◆ Given data ◆
━━━━━━━━━━━━━━━━━━━━━━━━━━━━━━

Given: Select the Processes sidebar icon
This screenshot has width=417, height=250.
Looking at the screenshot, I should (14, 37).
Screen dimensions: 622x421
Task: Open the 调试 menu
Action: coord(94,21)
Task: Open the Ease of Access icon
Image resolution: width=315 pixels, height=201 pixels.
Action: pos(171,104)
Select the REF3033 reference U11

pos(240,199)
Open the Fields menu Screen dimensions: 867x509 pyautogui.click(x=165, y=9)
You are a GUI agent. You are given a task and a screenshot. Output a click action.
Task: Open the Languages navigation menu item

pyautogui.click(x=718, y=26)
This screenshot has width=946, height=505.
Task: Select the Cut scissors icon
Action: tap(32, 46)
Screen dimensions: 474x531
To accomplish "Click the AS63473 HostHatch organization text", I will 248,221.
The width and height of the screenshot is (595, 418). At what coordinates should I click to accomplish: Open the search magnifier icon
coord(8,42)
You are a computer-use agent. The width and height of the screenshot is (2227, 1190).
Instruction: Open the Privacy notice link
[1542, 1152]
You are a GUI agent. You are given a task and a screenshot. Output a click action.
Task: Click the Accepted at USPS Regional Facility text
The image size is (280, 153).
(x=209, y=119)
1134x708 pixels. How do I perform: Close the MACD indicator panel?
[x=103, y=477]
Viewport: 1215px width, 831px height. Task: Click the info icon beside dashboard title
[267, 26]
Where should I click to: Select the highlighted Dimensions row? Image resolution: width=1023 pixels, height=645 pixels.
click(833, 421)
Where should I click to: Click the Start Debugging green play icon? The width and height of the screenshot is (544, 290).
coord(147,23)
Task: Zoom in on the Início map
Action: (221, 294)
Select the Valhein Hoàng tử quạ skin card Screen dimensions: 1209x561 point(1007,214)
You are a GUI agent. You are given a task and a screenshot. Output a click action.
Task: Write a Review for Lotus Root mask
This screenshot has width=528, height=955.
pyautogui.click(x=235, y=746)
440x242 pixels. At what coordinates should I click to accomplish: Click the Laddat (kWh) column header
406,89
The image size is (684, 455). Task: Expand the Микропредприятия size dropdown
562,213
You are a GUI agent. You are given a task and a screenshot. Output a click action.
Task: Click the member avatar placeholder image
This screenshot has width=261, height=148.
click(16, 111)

━━━━━━━━━━━━━━━━━━━━━━━━━━━━━━

◆ What is expected ◆
In the listing above, start at the line with "This screenshot has width=417, height=250.", go on through the line with "Open the Fields", and copy each of those lines exactly; leave out all the rest.

◆ Worked solution ◆
This screenshot has width=417, height=250.
Looking at the screenshot, I should (14, 37).
Screen dimensions: 622x421
Task: Open the 调试 menu
Action: coord(94,21)
Task: Open the Ease of Access icon
Image resolution: width=315 pixels, height=201 pixels.
Action: pos(171,104)
Select the REF3033 reference U11

pos(240,199)
Open the Fields menu Screen dimensions: 867x509 pyautogui.click(x=165, y=9)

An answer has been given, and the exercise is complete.